__SELECTED PASSAGE__:
* * * * * * *

All of these occasions, there are different occasions that we can target the right person with the right offer at the right price. All of that now is algorithmically driven. And it’s pretty powerful because it’s gone from, I’d say, like programming, 1/3 of the time, let’s throw this promotion; and 1/3 of the time, let’s throw another promotion. As it turns algorithmic, as it becomes much more targeted and personalized, the power of the platform increases. And that generally just mathematically moves frequency the right direction.
The last point that I would make is, again, membership, too, is it’s just a tailwind for us for frequency. We’ve got 19 million members, up significantly on a year-on-year basis. Members buy more, they stay longer. And just mathematically, members will account for a higher percentage of gross bookings, which means a higher percentage of customers are going to stick around for longer and transact more frequently.
Prashanth, do you want to take the second question?

* * * * * * *

__WORK TO DO__:
(a) Can you quote the earnings call excerpt word for word, everything from "The last point" down to "transact more frequently."?
(b) In the opening sentence of the earnings call excerpt, which things does the speaker say can each be "the right" one when targeting?

__DATA SHOWN__:
* * * * * * *

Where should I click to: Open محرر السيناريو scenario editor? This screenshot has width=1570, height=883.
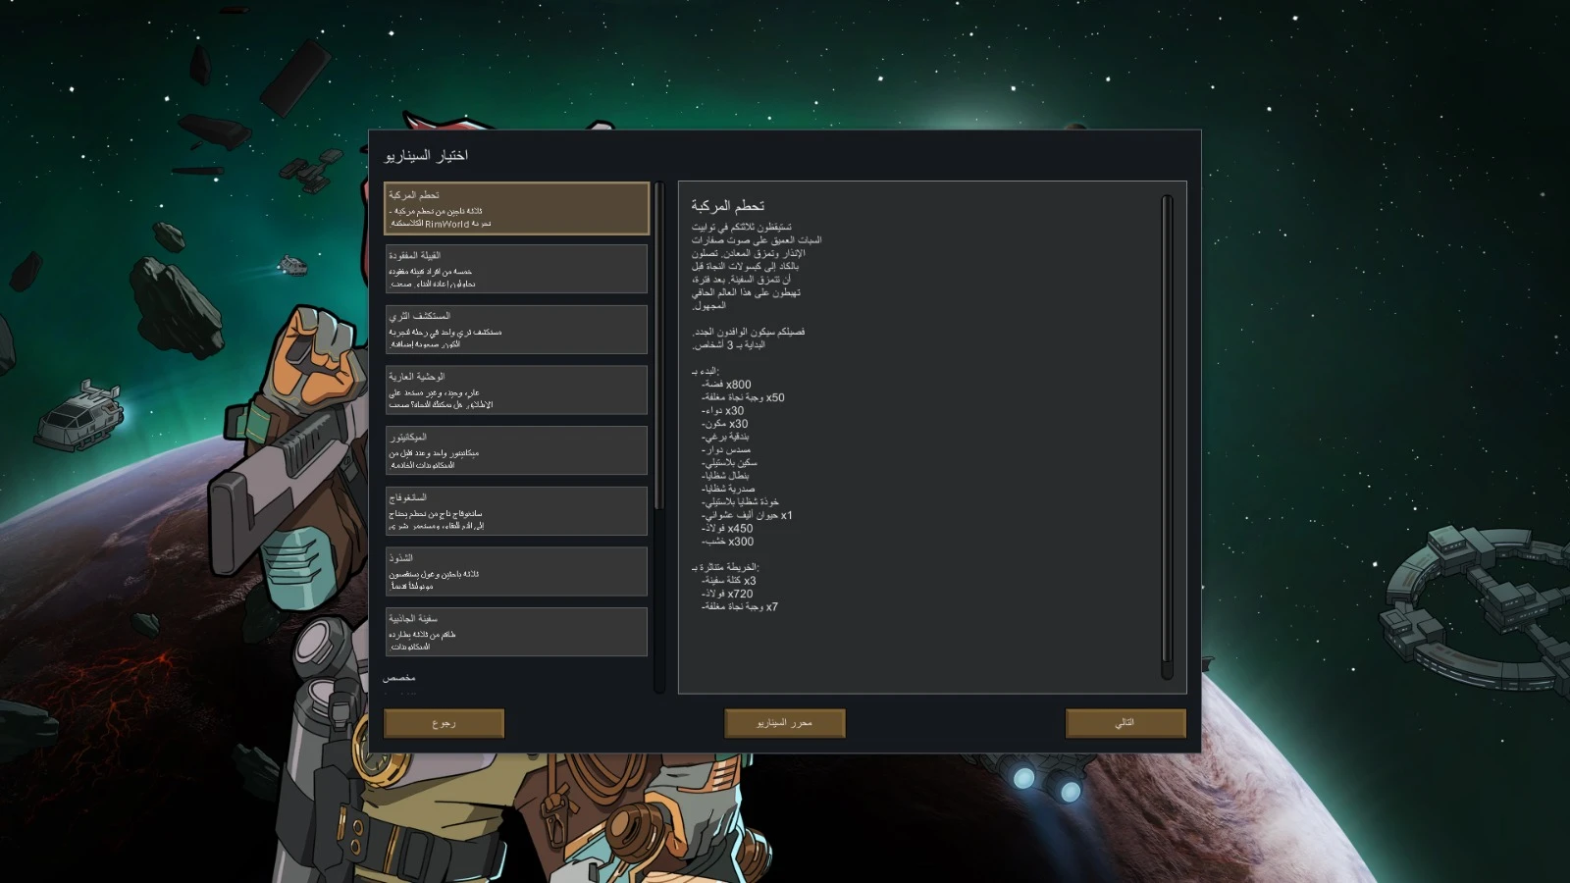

* * * * * * *

__ANSWERS__:
(a)
The last point that I would make is, again, membership, too, is it’s just a tailwind for us for frequency. We’ve got 19 million members, up significantly on a year-on-year basis. Members buy more, they stay longer. And just mathematically, members will account for a higher percentage of gross bookings, which means a higher percentage of customers are going to stick around for longer and transact more frequently.

(b) The right person, the right offer, and the right price.